◆ Task statement:
Transcribe the listing verbatim from the line containing "You are a GUI" through the end of the listing, with both ends included, and leave the pictures out of your answer.

◆ The input:

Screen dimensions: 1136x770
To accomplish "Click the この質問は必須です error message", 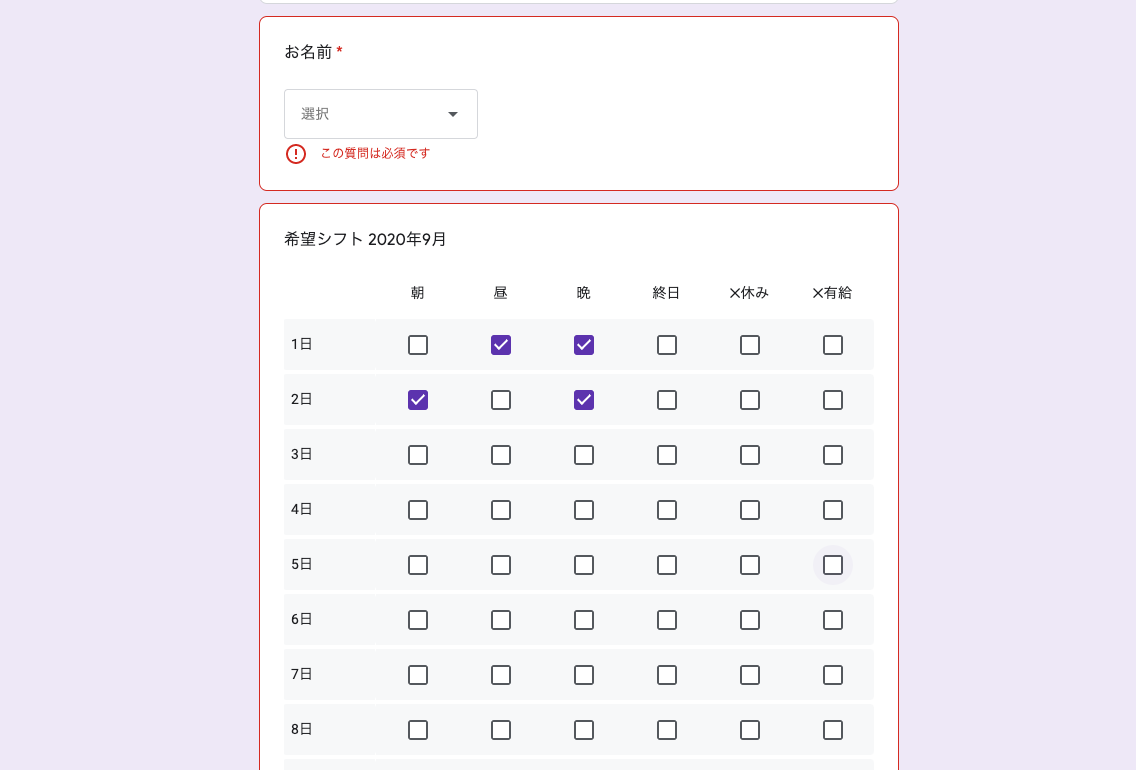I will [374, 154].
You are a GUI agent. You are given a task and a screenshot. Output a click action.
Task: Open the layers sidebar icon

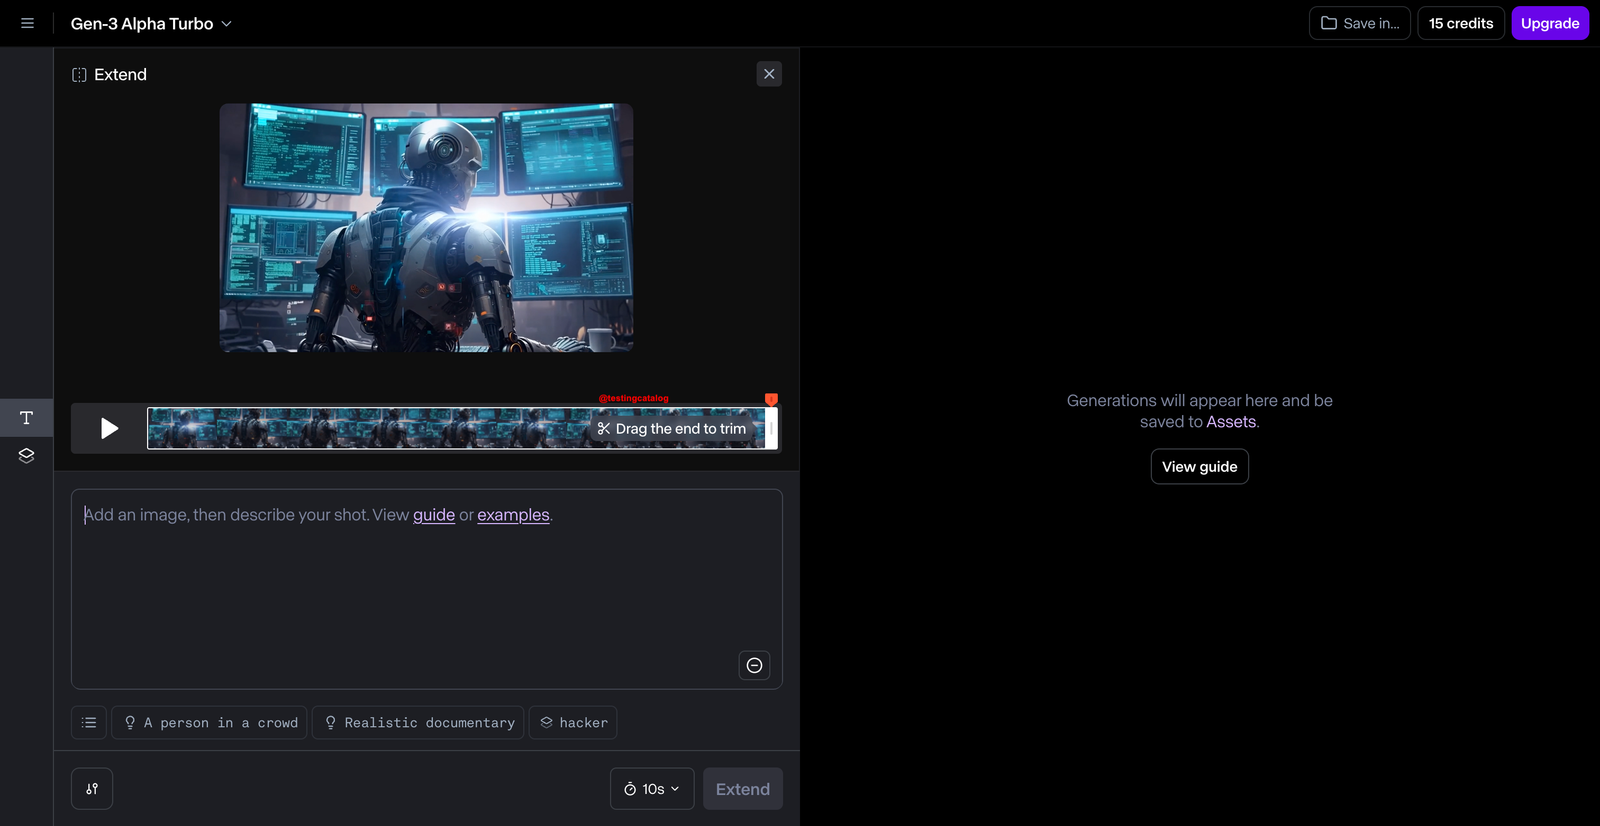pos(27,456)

◆ Result:
You are a GUI agent. You are given a task and a screenshot. Output a click action.
Task: Open the layers sidebar icon

pos(27,456)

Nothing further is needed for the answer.